I know that this may seem like the old "average of an average" terrible idea but I really don't think it is. Stick with me!
I have a very large set of data in a database table and I am tracking how many records in each field are blank or null over time by month. So let's say I have data something like this:
I have pre-aggregated these millions and MILLIONS of records into a table that looks like this below. It's absolutely not feasible to compile the statistics at reporting time because of the size of the data. So the rates would be as such:
Month Field1 Field2 Field3
1 NULL A 100
1 NULL NULL 110
1 NULL B 120
2 NULL C 100
2 NULL D NULL
2 NULL E 120
2 NULL F 150
Hopefully that makes some sense.
Month 1 Month 2
Field1 - 100% 100%
Field2 - 33% 0%
Field3 - 0% 25%
So what I want to do is visually represent each field over time as a line graph. I'm simplifying a bit here. I actually have about 20 fields and will have 20 lines on this graph. Most of the rates are 0%, a few are 100%, some are in between. The point of the graph is not to monitor the actual percentages per se, but rather to monitor trends. I'm more interested in instances where Field1 is around 25% every month for 10 consecutive months and then all of a sudden it's 80%. I want to graphically see that as a big spike.

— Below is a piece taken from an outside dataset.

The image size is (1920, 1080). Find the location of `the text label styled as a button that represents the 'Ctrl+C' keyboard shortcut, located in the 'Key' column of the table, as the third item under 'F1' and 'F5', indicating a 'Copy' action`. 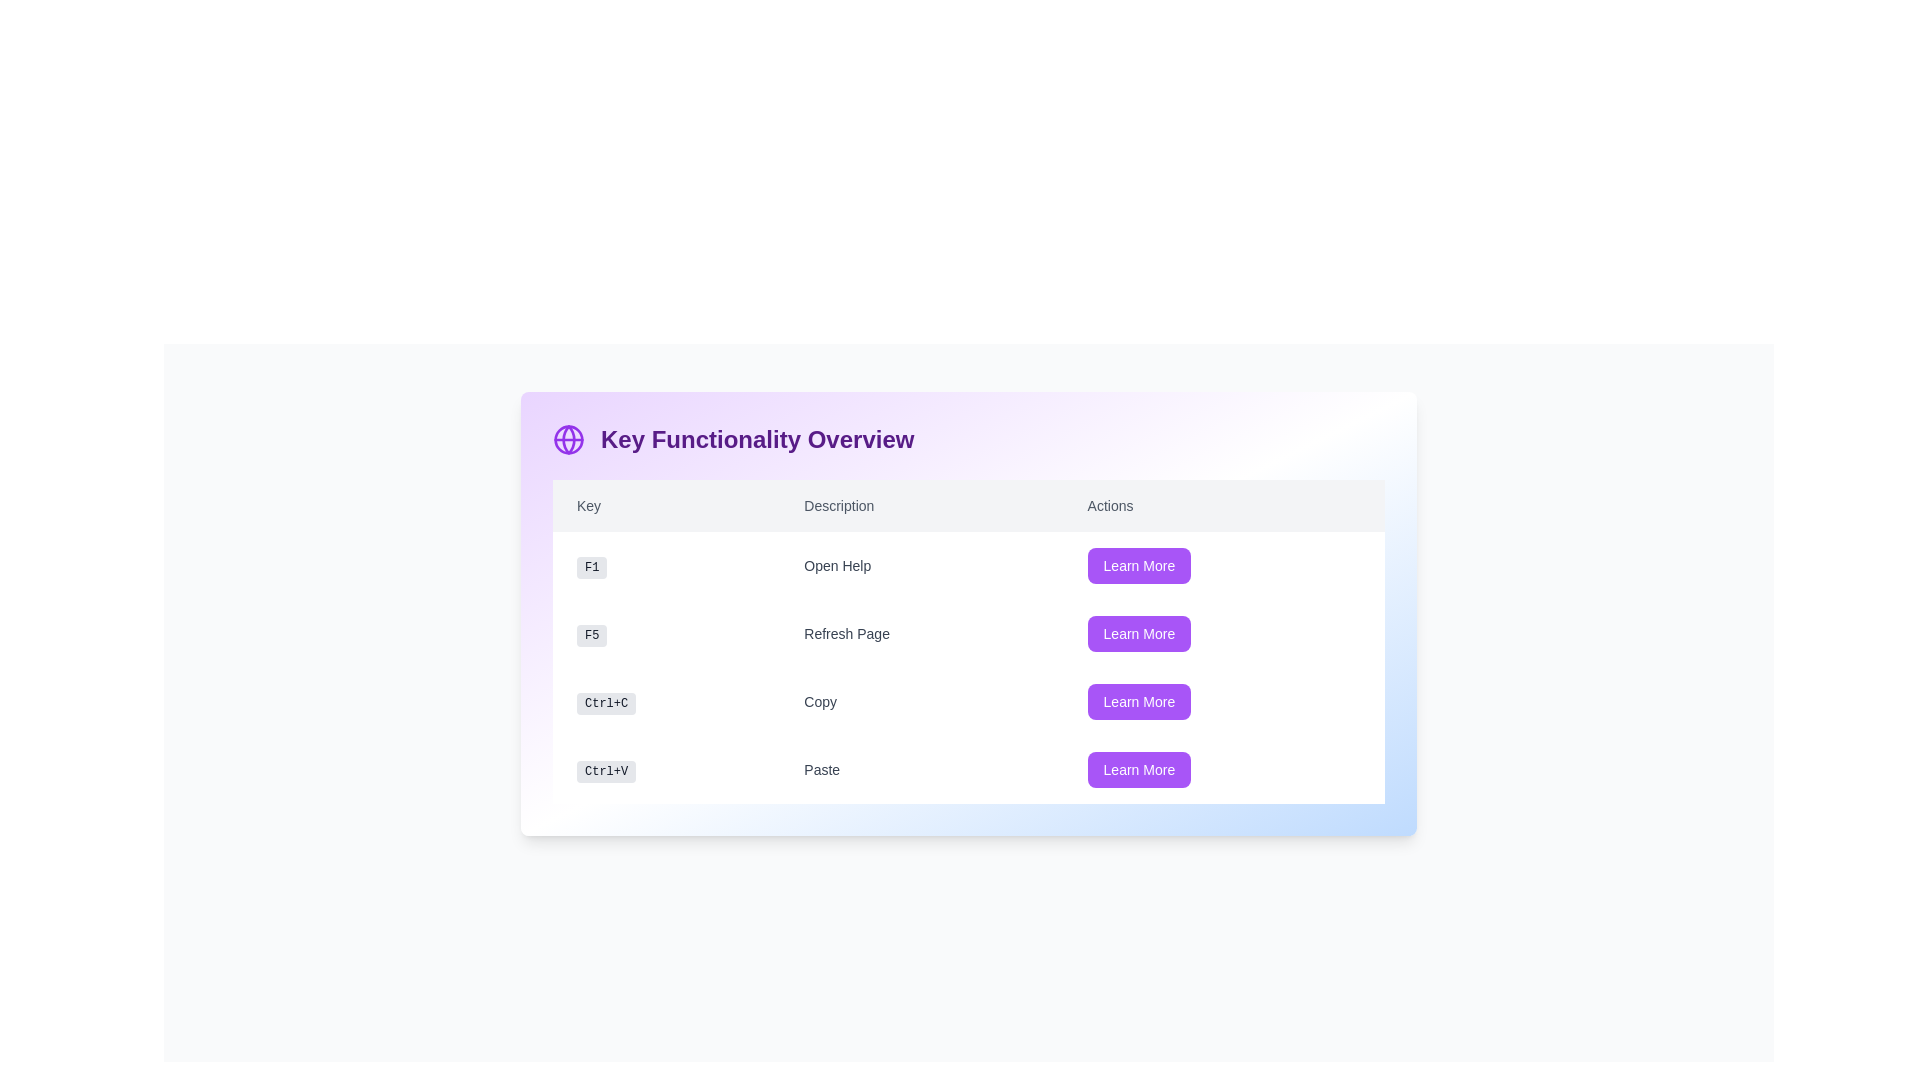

The problem is that it will be visually difficult to follow each line over time and look for spikes or dips individually. If I could "normalize" each of them so that they all kind of "fit" on a similar line, like starting out at the same point, and then going up or down from there, that would really help. For instance, you see this frequently if you compare a stock's performance to the Dow and NASDAQ composite. Check out this link.
Google Inc: NASDAQ:GOOG quotes & news - Google Finance
So can anyone tell me how to take a table of all of these percentages look "normalized" so that it's visually easy to spot abnormalities in trends for any given field?
Thanks for sticking with me!
Re: Comparing averages
Are you aware of the field of Time Series? Time series analyses look at varying kinds of normalization and including things like Moving Averages.
If you aren't that familiar I suggest you get a resource and look into the kinds of transformations and trend features present in the discipline (which is a part of statistics and probability)